-- DATA TO PROCESS follows --
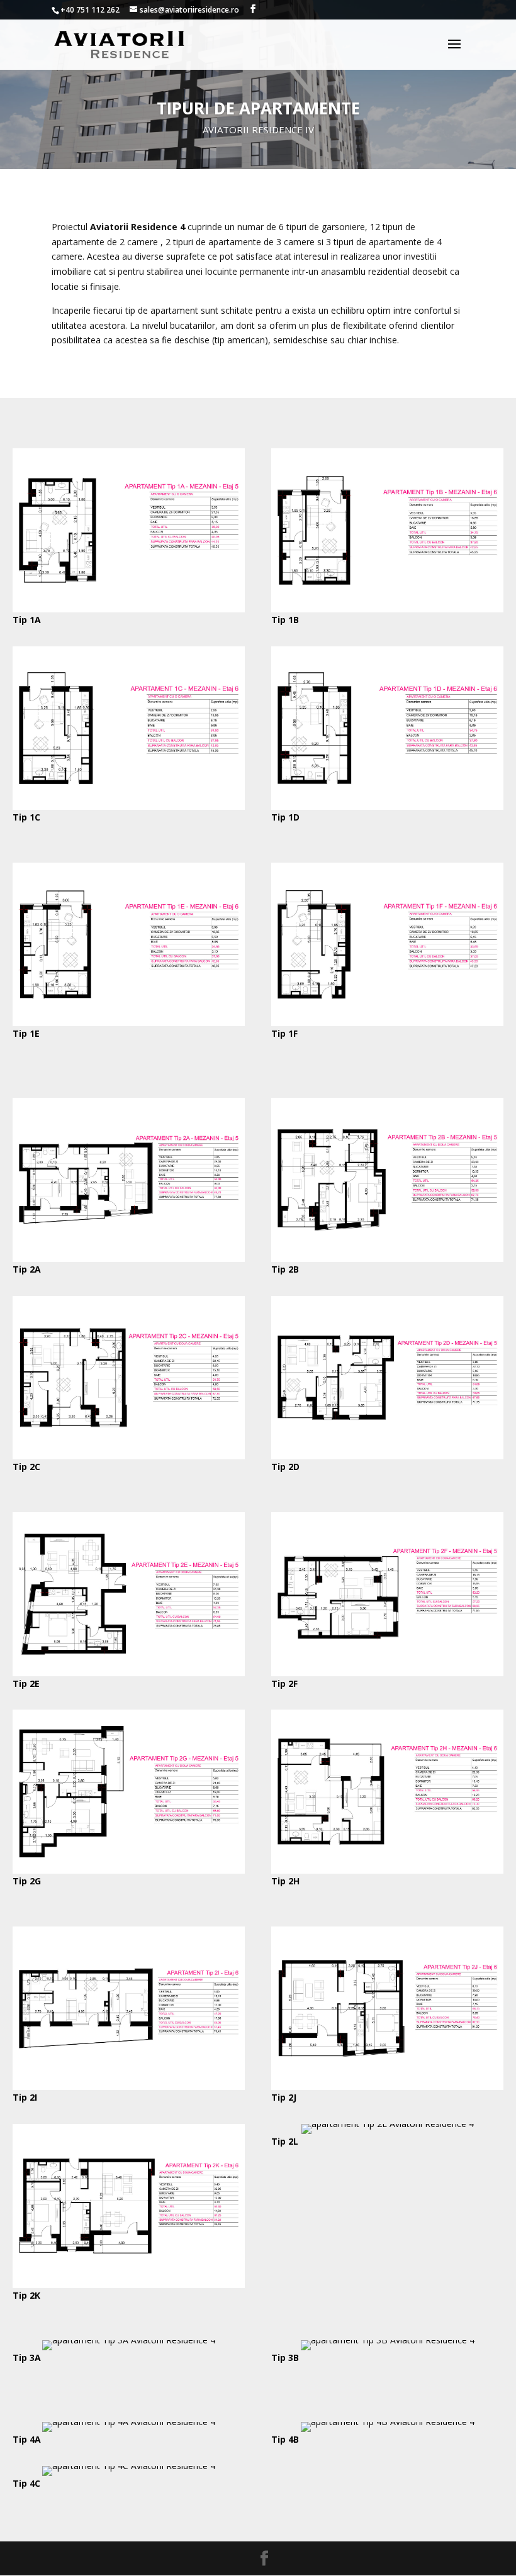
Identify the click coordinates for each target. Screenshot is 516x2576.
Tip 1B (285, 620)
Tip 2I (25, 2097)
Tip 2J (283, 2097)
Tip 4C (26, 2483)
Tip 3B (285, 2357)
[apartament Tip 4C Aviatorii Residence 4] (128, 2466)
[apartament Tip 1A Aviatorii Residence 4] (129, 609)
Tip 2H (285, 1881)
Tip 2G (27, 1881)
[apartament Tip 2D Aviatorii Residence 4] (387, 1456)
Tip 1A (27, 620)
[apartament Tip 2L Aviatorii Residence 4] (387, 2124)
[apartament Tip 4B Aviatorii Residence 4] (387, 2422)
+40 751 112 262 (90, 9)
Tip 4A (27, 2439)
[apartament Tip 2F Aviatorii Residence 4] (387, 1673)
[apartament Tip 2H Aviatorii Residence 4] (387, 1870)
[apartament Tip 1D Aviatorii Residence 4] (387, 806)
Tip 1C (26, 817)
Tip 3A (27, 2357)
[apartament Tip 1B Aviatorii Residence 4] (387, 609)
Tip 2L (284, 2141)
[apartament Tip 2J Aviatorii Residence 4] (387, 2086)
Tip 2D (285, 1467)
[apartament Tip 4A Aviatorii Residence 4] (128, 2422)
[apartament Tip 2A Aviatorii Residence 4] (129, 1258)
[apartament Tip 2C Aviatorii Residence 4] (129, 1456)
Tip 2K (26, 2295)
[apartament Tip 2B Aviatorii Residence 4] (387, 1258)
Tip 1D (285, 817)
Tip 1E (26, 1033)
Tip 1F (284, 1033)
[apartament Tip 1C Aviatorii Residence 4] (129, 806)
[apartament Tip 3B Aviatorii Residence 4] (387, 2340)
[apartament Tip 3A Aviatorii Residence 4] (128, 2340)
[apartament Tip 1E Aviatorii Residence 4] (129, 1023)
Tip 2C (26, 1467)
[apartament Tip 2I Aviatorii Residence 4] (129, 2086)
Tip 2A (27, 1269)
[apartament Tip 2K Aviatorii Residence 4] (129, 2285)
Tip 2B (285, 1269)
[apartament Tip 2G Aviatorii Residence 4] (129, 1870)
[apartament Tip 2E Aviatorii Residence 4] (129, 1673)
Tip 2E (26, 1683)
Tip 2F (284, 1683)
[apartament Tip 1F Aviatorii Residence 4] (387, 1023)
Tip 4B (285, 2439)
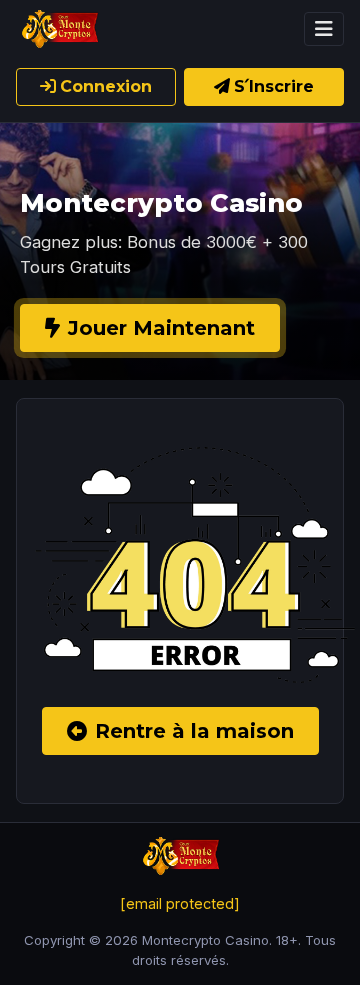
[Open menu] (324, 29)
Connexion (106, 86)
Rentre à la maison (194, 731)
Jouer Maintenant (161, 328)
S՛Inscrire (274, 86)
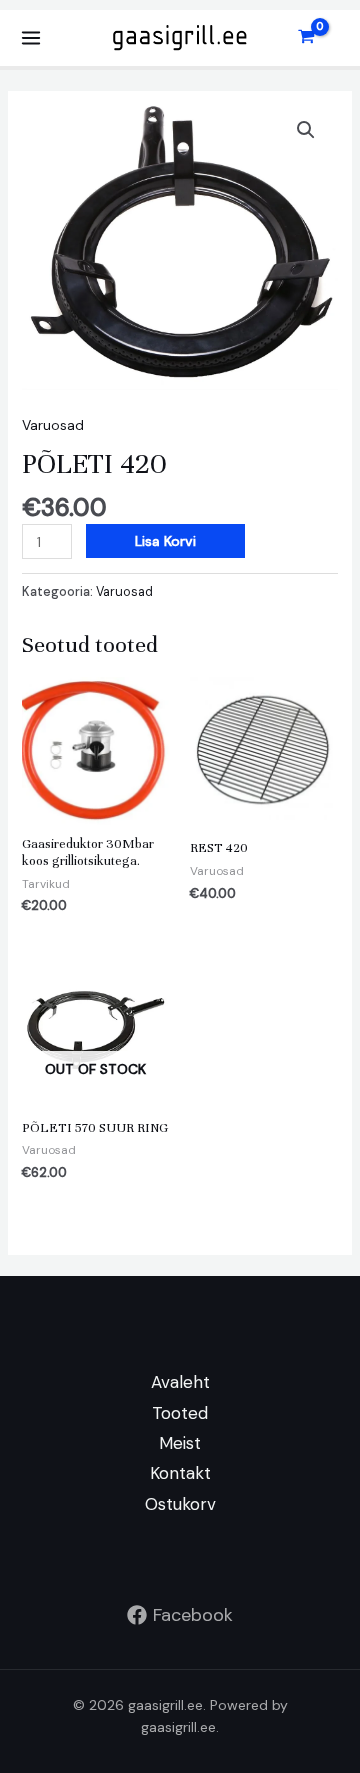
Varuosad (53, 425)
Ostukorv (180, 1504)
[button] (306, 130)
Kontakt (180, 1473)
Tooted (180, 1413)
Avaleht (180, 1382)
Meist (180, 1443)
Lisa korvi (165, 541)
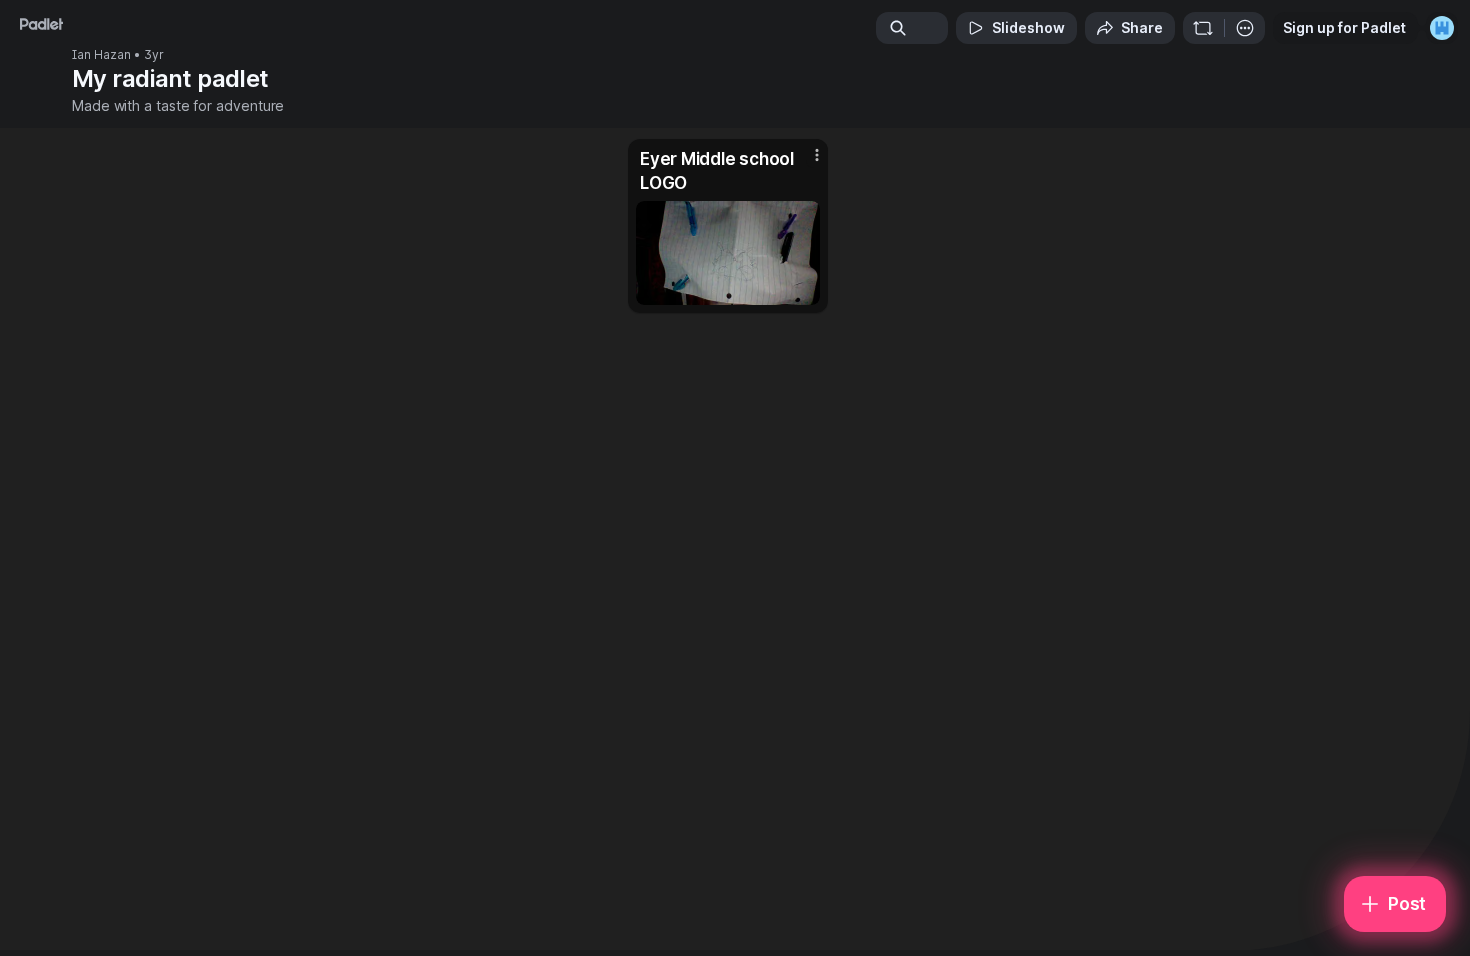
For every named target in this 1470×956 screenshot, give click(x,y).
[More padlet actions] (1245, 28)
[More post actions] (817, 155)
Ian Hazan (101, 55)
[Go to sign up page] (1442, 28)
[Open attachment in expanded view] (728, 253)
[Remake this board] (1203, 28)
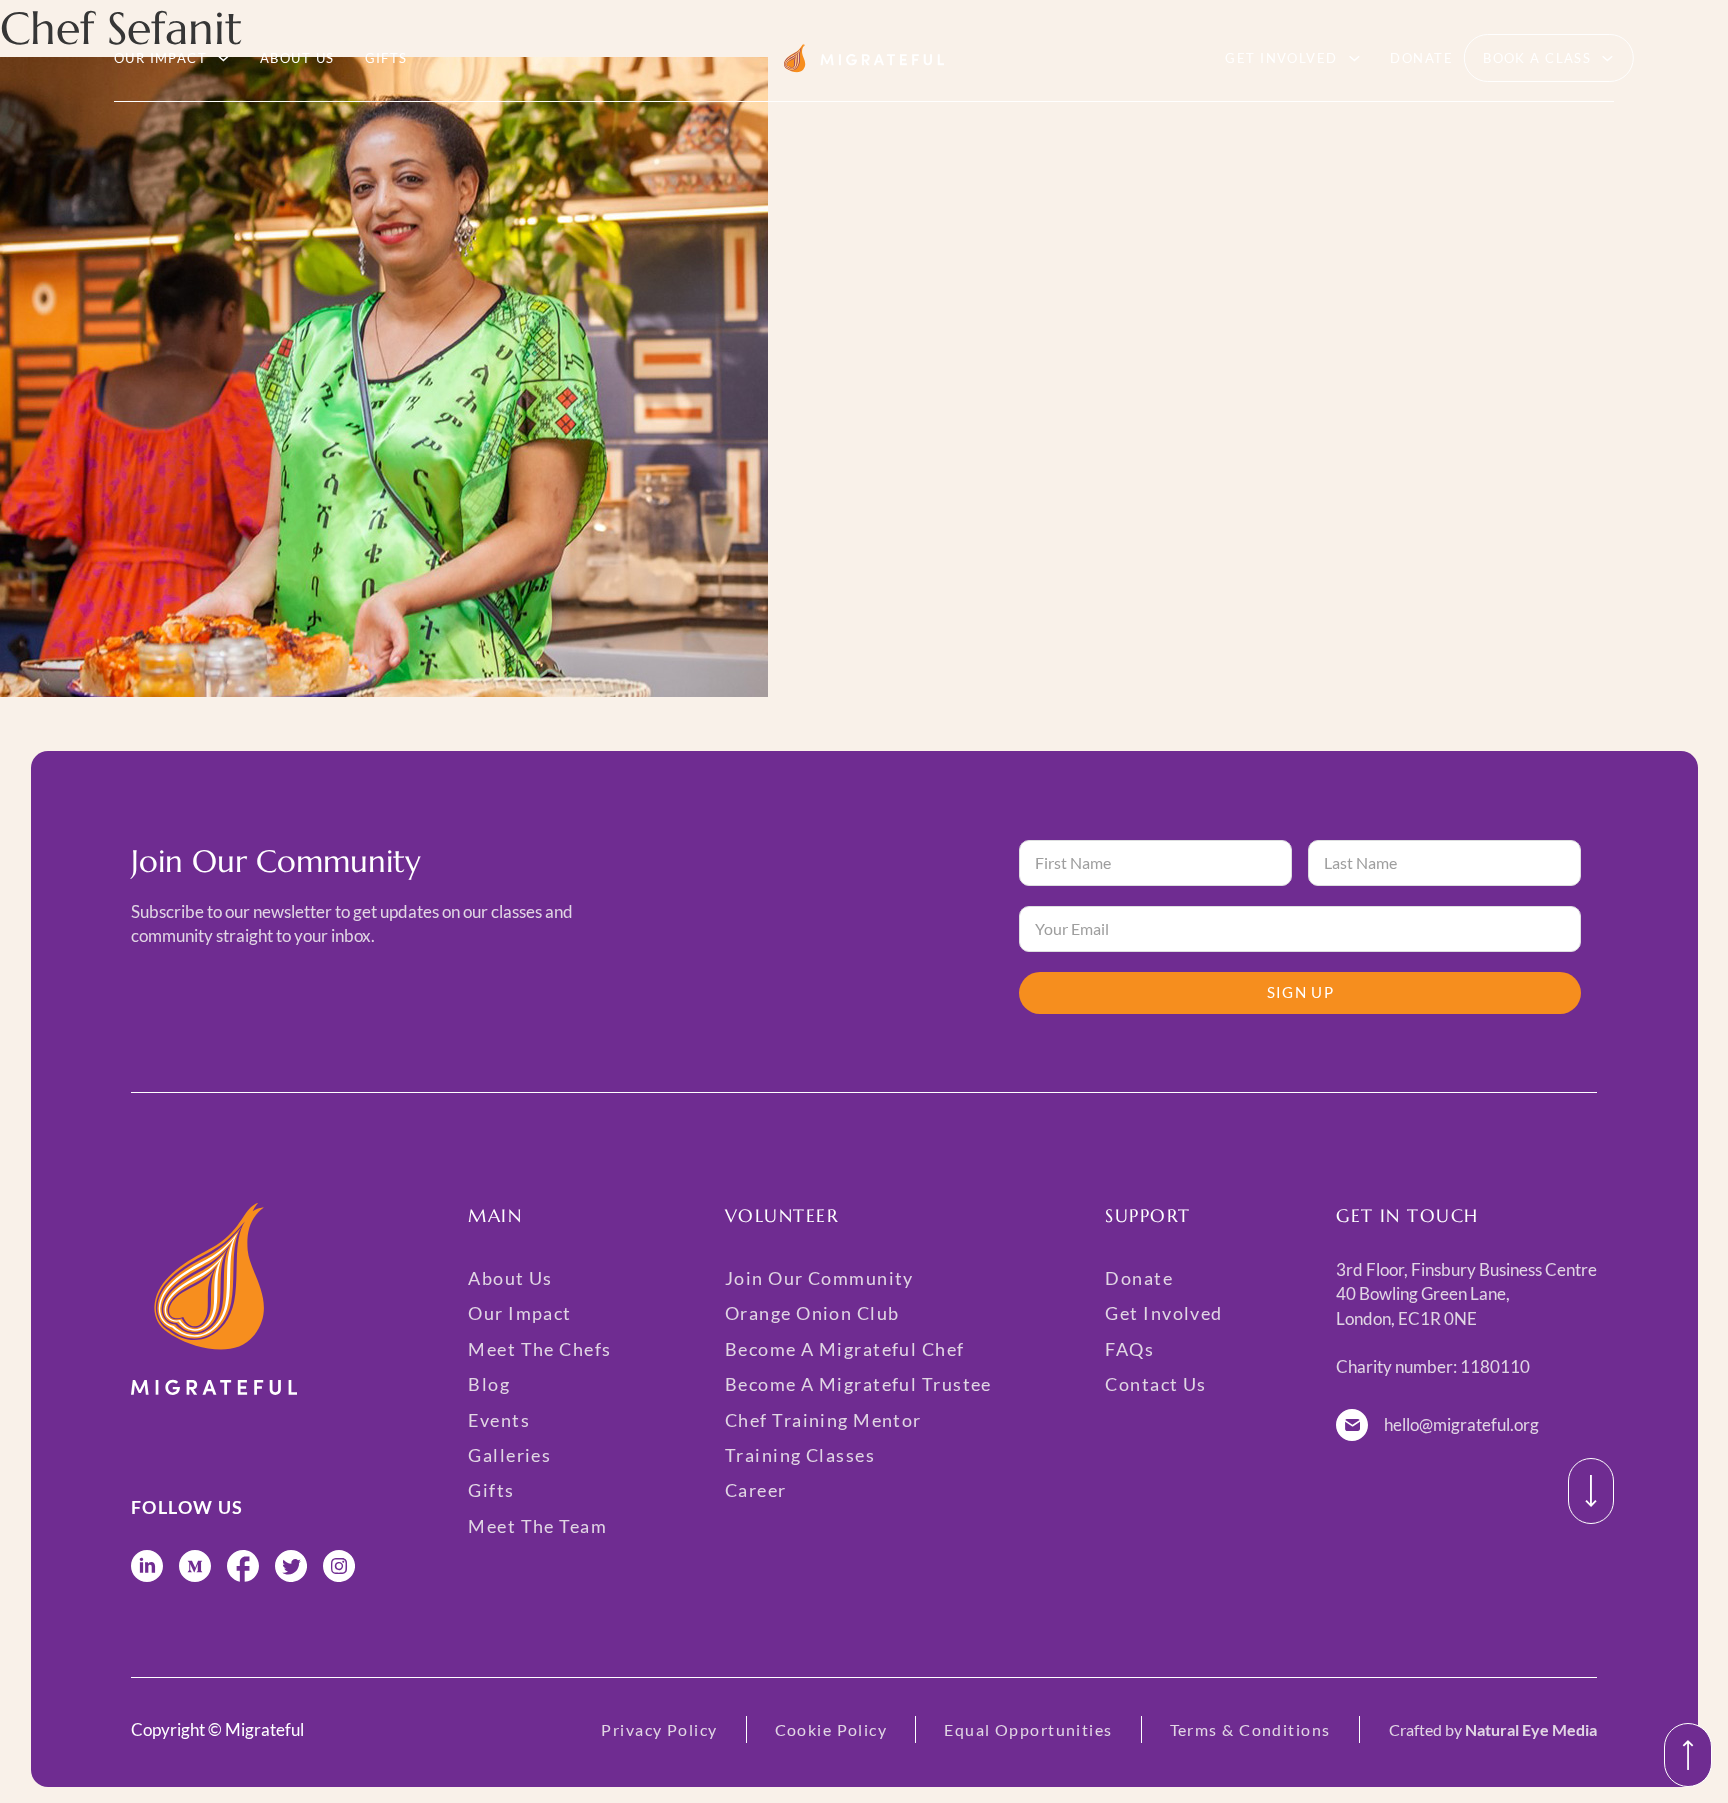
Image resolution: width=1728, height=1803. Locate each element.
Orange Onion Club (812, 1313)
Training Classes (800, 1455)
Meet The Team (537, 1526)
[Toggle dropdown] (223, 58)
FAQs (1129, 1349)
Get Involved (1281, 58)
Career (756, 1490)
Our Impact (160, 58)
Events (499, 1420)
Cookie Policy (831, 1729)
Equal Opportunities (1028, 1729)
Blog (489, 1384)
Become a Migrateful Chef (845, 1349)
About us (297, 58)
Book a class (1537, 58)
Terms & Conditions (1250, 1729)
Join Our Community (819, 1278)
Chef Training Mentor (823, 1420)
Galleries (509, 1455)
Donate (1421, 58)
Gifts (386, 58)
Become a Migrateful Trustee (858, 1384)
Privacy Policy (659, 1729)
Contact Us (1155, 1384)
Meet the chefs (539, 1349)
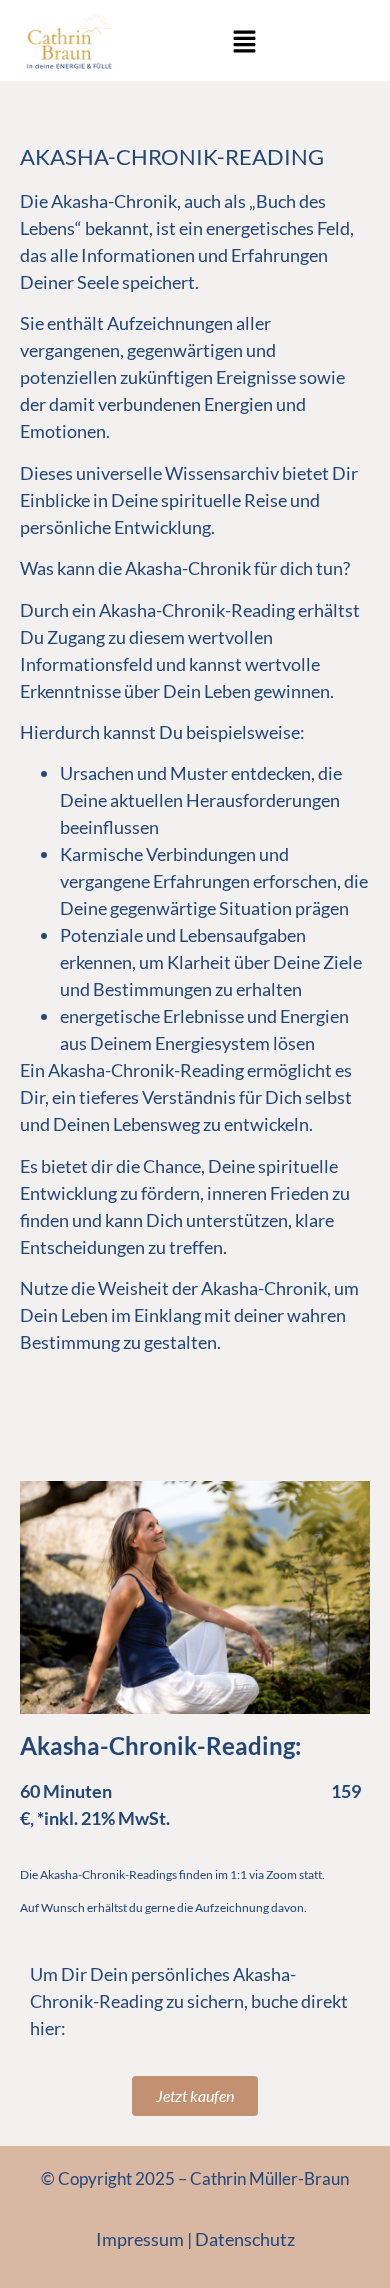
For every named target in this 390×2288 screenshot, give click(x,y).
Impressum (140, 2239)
-- DATA TO PROCESS concluded --
EXERCISE INSTRUCTIONS: The lines above that include "actions" should each be listed.

ANSWER BOX:
[More padlet actions] (1245, 28)
[More post actions] (817, 155)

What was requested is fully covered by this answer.